[Extracted data — start]

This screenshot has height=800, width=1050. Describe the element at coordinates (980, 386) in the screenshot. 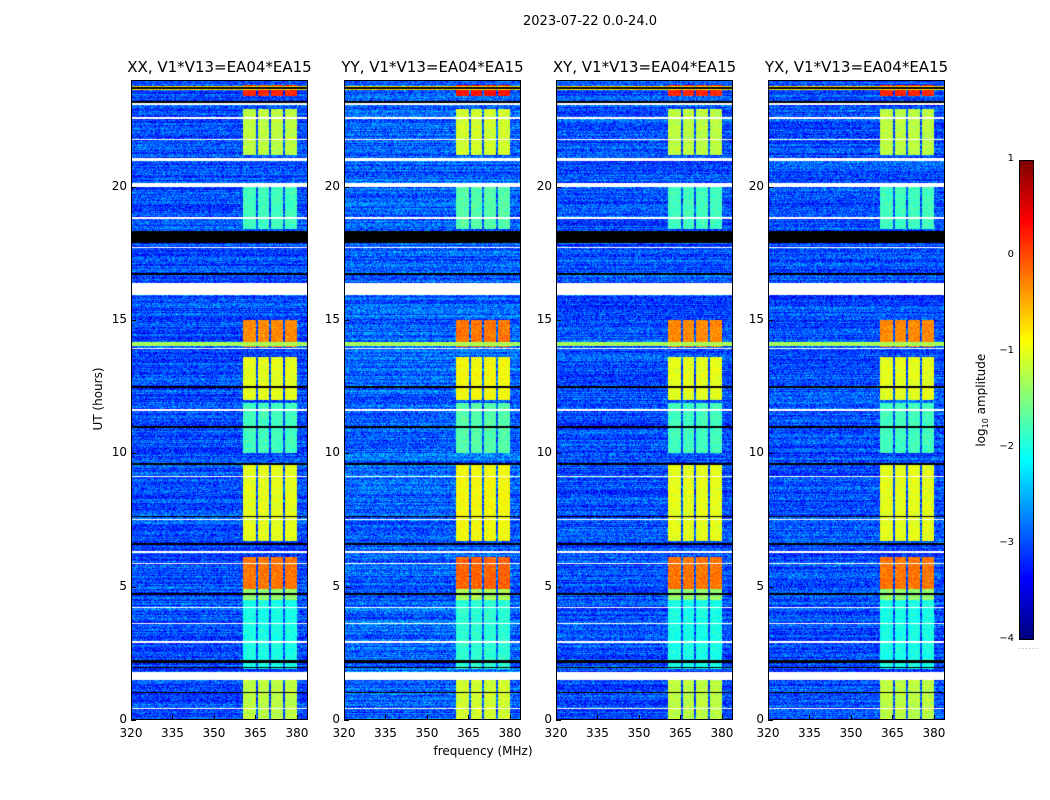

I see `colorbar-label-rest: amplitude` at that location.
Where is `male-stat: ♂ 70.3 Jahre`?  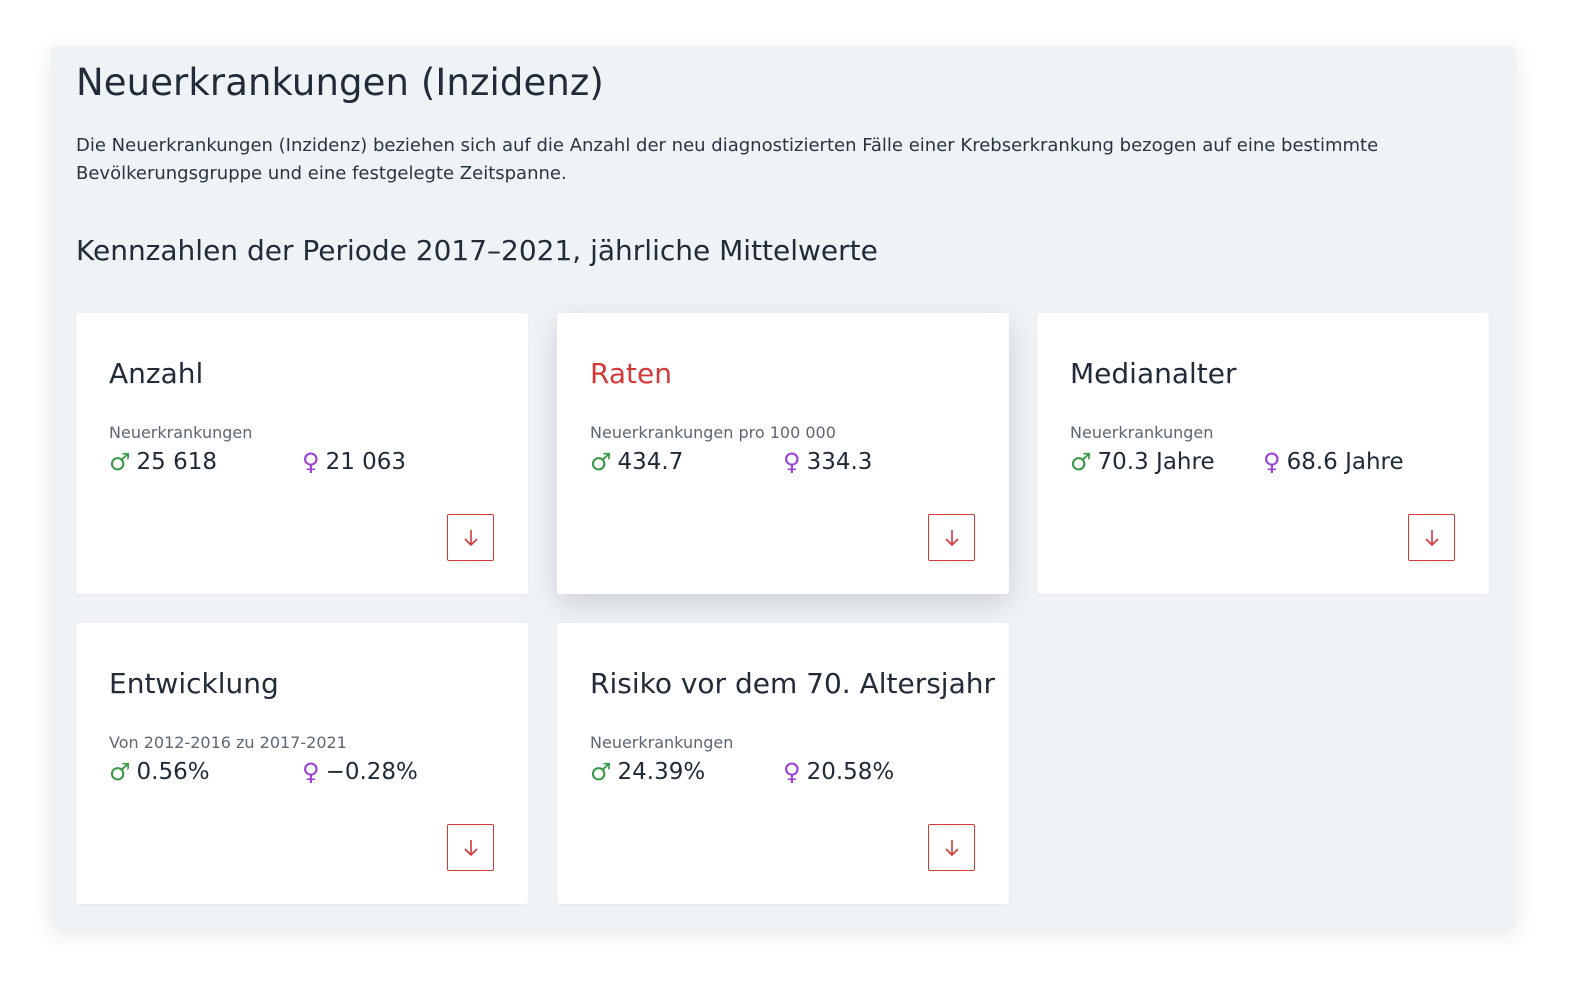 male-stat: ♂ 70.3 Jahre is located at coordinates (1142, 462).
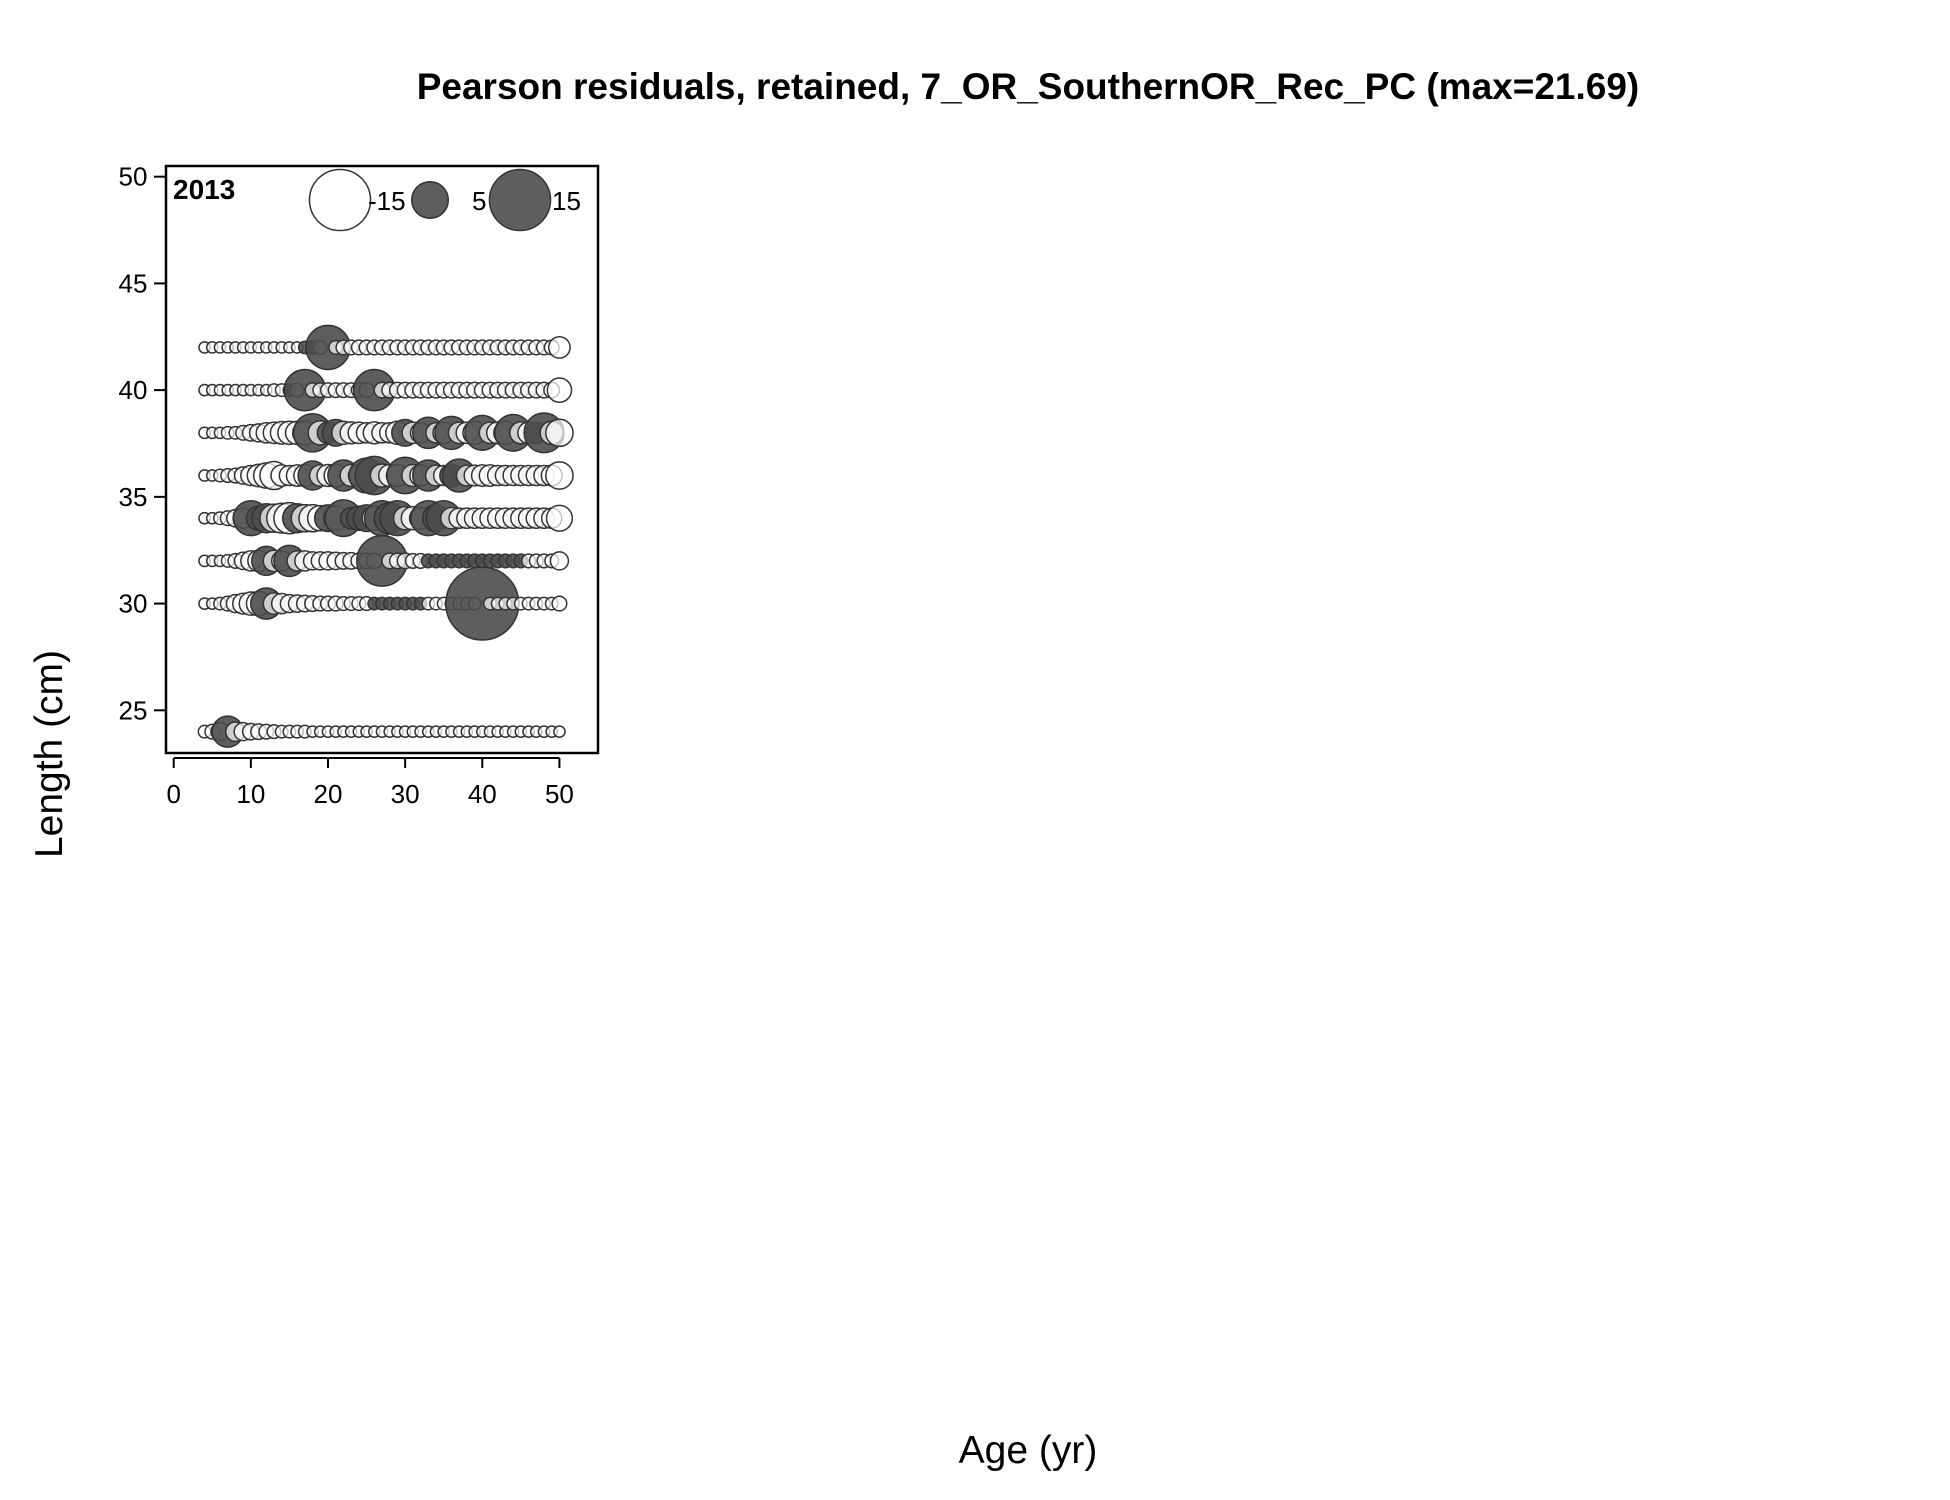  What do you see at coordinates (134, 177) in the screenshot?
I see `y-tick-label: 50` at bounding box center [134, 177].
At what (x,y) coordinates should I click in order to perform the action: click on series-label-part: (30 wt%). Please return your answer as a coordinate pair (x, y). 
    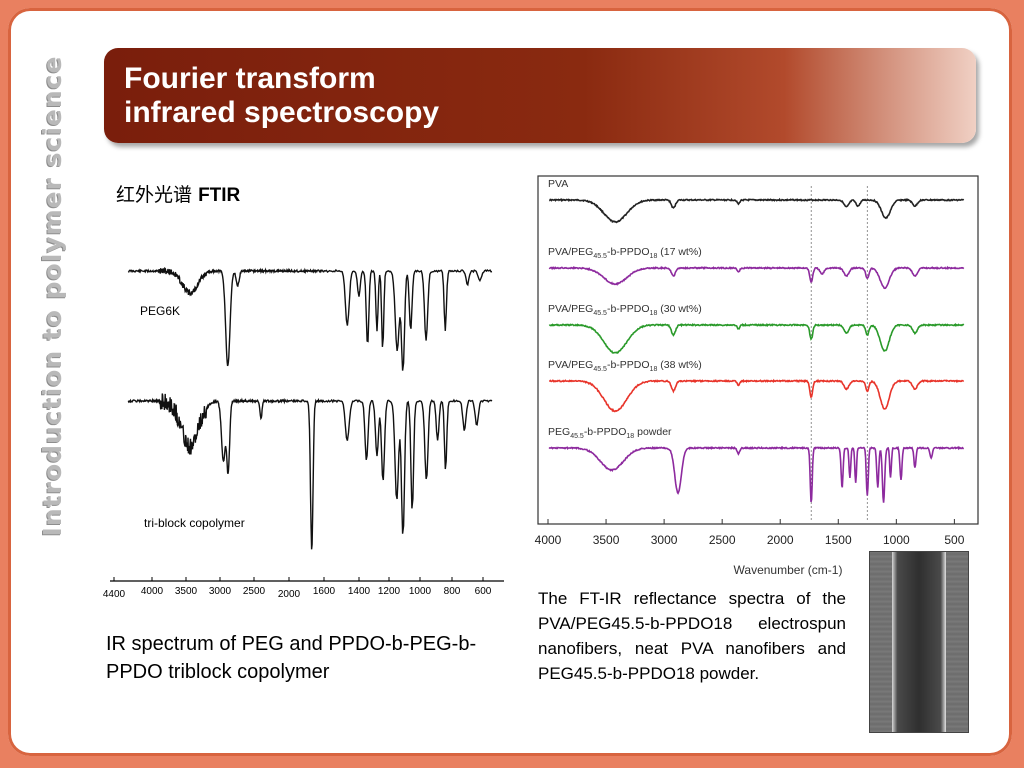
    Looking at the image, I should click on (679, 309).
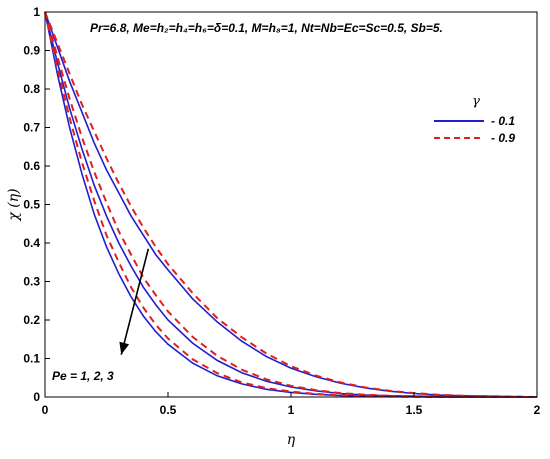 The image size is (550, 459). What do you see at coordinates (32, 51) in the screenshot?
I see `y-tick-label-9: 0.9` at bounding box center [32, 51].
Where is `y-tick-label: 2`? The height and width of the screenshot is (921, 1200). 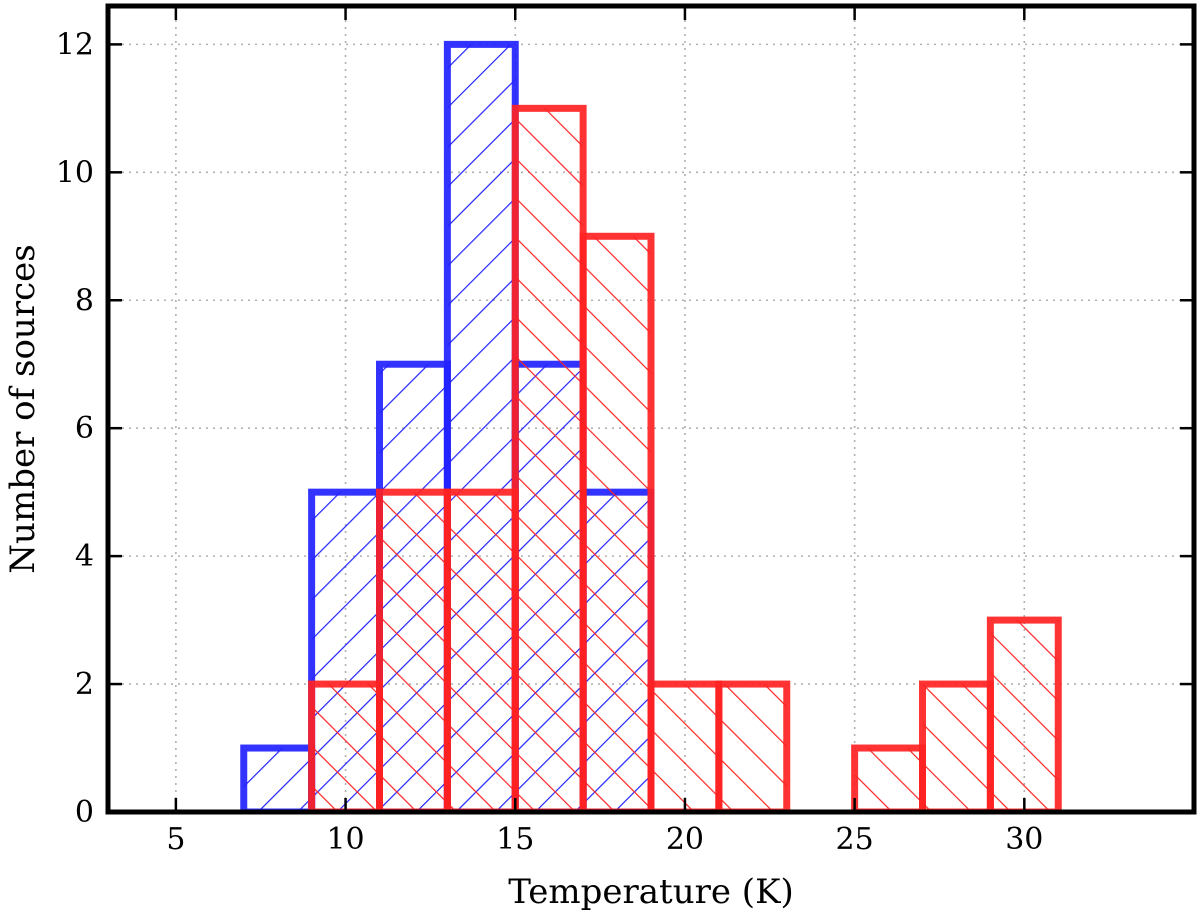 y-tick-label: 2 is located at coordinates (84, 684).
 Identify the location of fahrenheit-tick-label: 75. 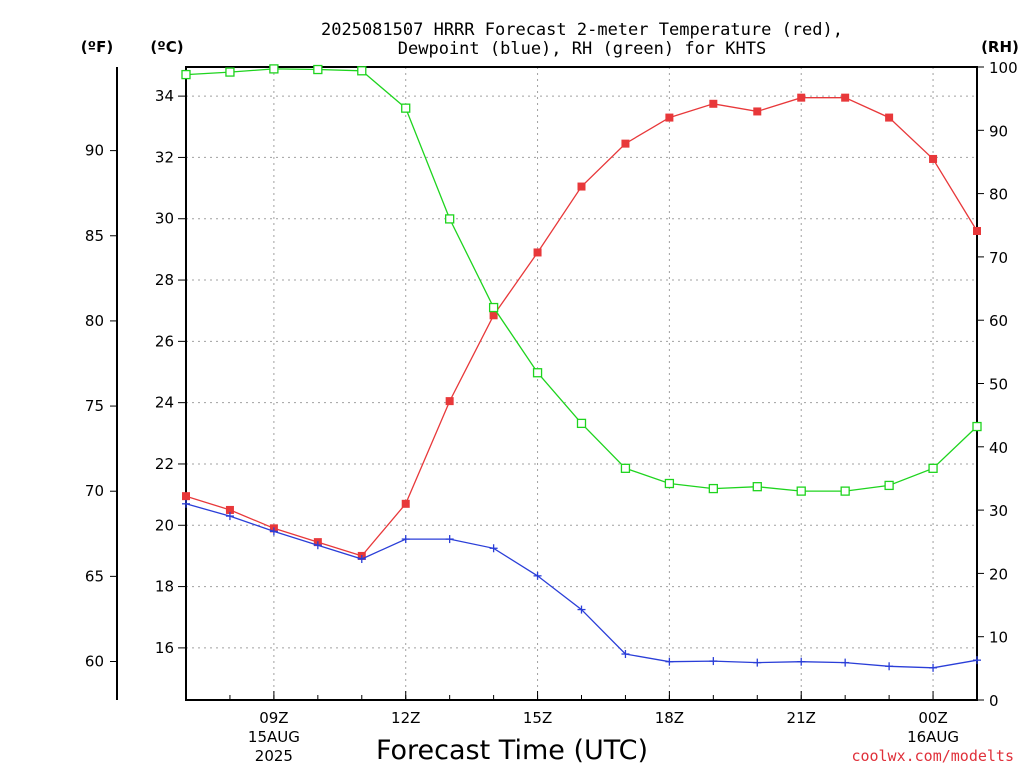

[Extracted data — finish]

**Problem requirements**
Rewrite the lines from the very first one through the line containing "at that location.", replacing "Describe" with "Explain" and changing nothing else. Omit the pictures.

**Expected answer**
This screenshot has height=800, width=1050. Explain the element at coordinates (980, 386) in the screenshot. 

I see `colorbar-label-rest: amplitude` at that location.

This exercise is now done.